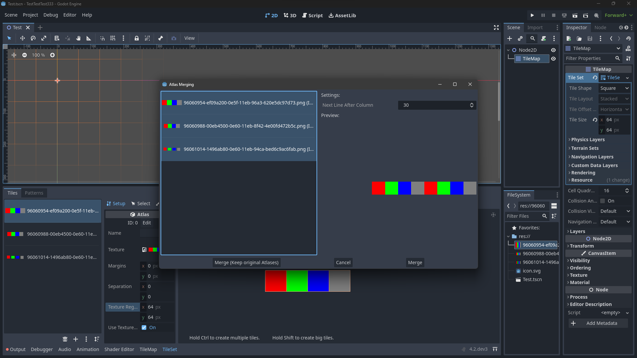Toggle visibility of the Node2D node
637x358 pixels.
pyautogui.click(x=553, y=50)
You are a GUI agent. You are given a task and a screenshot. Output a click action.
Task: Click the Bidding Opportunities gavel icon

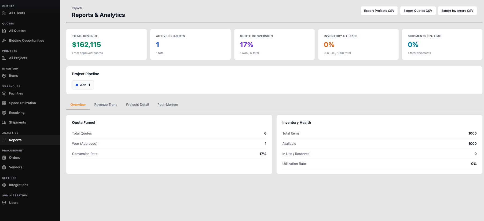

......

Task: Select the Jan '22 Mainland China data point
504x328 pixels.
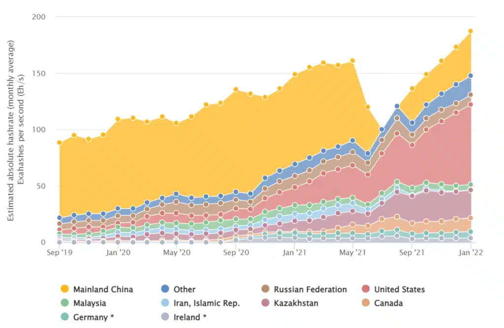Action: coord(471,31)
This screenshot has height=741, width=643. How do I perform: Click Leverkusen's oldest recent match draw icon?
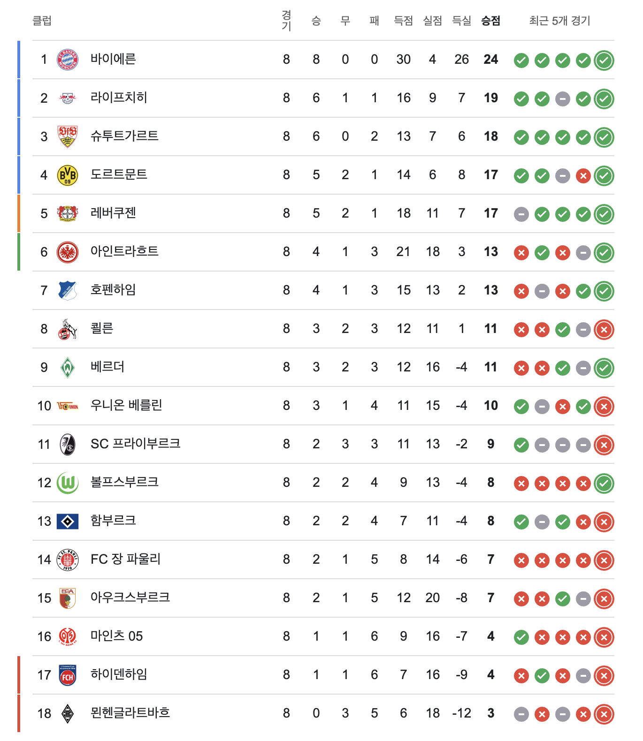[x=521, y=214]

......

Aim:
Write out the material above word for word, from the line with "Toggle visibility of the Node2D node" to the line with "Task: Click the", both included. Omit the pictures.

Result:
Toggle visibility of the Node2D node
637x358 pixels.
pyautogui.click(x=553, y=50)
You are a GUI agent. You are given a task and a screenshot. Output a click action.
Task: Click the Bidding Opportunities gavel icon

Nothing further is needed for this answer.